Listed entries:
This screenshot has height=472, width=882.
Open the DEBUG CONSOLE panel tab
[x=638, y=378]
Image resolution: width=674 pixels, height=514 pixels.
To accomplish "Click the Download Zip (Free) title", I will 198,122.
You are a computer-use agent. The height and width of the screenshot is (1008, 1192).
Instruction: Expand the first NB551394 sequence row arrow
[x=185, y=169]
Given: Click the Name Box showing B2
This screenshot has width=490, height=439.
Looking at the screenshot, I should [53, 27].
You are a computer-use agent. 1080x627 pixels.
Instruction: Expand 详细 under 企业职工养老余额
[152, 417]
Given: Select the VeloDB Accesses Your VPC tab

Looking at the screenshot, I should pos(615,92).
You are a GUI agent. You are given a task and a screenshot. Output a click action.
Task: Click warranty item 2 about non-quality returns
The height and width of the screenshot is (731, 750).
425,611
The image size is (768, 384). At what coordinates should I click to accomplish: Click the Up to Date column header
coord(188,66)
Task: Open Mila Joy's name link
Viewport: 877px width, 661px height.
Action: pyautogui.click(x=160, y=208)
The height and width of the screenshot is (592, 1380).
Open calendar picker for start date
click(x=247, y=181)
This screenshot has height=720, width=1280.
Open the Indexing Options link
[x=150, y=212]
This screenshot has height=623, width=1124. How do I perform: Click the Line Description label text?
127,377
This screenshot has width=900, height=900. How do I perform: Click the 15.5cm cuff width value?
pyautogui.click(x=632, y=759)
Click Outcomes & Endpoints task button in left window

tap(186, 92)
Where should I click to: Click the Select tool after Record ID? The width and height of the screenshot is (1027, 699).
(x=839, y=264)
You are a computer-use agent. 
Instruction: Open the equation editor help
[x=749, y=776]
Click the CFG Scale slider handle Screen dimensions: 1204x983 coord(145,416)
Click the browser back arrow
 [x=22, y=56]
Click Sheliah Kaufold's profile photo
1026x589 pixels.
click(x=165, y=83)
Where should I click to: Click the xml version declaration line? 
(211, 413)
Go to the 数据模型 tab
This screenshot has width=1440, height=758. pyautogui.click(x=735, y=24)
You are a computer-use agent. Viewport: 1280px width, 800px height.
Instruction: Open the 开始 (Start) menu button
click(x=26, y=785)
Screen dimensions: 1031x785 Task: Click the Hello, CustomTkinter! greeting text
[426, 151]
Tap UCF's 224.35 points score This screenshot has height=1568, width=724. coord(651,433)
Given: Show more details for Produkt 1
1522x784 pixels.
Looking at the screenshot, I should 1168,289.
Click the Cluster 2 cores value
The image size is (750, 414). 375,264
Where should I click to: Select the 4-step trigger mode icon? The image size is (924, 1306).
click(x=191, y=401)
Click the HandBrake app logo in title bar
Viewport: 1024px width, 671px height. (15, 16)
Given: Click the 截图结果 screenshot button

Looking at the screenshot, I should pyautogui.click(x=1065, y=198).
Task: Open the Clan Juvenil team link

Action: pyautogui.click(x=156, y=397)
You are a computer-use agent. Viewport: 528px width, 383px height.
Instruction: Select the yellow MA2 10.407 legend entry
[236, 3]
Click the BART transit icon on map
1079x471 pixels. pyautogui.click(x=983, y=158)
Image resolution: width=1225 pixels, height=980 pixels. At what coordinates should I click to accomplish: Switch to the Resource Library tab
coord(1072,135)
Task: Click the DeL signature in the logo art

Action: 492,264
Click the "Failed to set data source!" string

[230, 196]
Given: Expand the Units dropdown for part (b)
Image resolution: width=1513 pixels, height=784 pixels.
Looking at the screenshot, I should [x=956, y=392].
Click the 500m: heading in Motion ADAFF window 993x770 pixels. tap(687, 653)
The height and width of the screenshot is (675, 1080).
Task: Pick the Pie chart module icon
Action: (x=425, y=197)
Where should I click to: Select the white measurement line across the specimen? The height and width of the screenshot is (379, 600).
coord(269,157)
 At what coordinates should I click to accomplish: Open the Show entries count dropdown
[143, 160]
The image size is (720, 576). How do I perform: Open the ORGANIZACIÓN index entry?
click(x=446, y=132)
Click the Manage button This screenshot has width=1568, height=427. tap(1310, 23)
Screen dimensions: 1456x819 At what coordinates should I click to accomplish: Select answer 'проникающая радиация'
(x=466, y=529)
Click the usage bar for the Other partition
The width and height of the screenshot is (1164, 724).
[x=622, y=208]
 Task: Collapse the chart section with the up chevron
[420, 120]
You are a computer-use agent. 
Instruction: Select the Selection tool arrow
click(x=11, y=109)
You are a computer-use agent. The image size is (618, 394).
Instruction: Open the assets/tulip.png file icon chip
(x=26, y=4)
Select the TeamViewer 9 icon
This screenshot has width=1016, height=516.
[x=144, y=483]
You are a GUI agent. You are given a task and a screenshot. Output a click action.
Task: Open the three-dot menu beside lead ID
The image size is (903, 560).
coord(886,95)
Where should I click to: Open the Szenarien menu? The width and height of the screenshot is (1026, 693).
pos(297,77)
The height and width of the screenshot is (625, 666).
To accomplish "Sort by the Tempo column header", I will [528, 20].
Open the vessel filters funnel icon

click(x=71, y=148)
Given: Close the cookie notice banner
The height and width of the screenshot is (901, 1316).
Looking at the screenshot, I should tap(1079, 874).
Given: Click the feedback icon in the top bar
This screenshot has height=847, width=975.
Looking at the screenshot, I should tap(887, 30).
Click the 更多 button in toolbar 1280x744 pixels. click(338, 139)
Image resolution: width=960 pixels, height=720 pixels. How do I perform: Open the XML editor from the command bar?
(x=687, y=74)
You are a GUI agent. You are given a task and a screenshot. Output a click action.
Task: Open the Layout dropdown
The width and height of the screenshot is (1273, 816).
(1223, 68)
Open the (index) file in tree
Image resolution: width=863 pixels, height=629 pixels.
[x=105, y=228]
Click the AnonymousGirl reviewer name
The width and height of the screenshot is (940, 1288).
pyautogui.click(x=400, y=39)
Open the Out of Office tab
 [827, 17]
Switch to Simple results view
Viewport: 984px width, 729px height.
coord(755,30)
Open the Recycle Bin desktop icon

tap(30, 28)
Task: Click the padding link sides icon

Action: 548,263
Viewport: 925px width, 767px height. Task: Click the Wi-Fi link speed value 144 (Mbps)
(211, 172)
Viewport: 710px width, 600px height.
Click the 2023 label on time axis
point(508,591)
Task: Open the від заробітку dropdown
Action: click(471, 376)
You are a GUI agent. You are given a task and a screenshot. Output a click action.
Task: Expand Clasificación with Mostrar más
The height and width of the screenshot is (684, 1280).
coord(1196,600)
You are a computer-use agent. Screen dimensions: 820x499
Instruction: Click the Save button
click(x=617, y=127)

Assignment: Extract the lines above, from the first one through the one containing "Click the CFG", and return only those, unchanged.

Your solution:
This screenshot has height=472, width=882.
Open the DEBUG CONSOLE panel tab
[x=638, y=378]
Image resolution: width=674 pixels, height=514 pixels.
To accomplish "Click the Download Zip (Free) title", I will 198,122.
You are a computer-use agent. The height and width of the screenshot is (1008, 1192).
Instruction: Expand the first NB551394 sequence row arrow
[x=185, y=169]
Given: Click the Name Box showing B2
This screenshot has width=490, height=439.
Looking at the screenshot, I should [53, 27].
You are a computer-use agent. 1080x627 pixels.
Instruction: Expand 详细 under 企业职工养老余额
[152, 417]
Given: Select the VeloDB Accesses Your VPC tab

Looking at the screenshot, I should pos(615,92).
You are a GUI agent. You are given a task and a screenshot. Output a click action.
Task: Click warranty item 2 about non-quality returns
The height and width of the screenshot is (731, 750).
425,611
The image size is (768, 384). At what coordinates should I click to accomplish: Click the Up to Date column header
coord(188,66)
Task: Open Mila Joy's name link
Viewport: 877px width, 661px height.
Action: pyautogui.click(x=160, y=208)
The height and width of the screenshot is (592, 1380).
Open calendar picker for start date
click(x=247, y=181)
This screenshot has height=720, width=1280.
Open the Indexing Options link
[x=150, y=212]
This screenshot has height=623, width=1124. How do I perform: Click the Line Description label text?
127,377
This screenshot has width=900, height=900. How do I perform: Click the 15.5cm cuff width value?
pyautogui.click(x=632, y=759)
Click Outcomes & Endpoints task button in left window

tap(186, 92)
Where should I click to: Click the Select tool after Record ID? The width and height of the screenshot is (1027, 699).
(x=839, y=264)
You are a computer-use agent. 
Instruction: Open the equation editor help
[x=749, y=776]
Click the CFG Scale slider handle Screen dimensions: 1204x983 coord(145,416)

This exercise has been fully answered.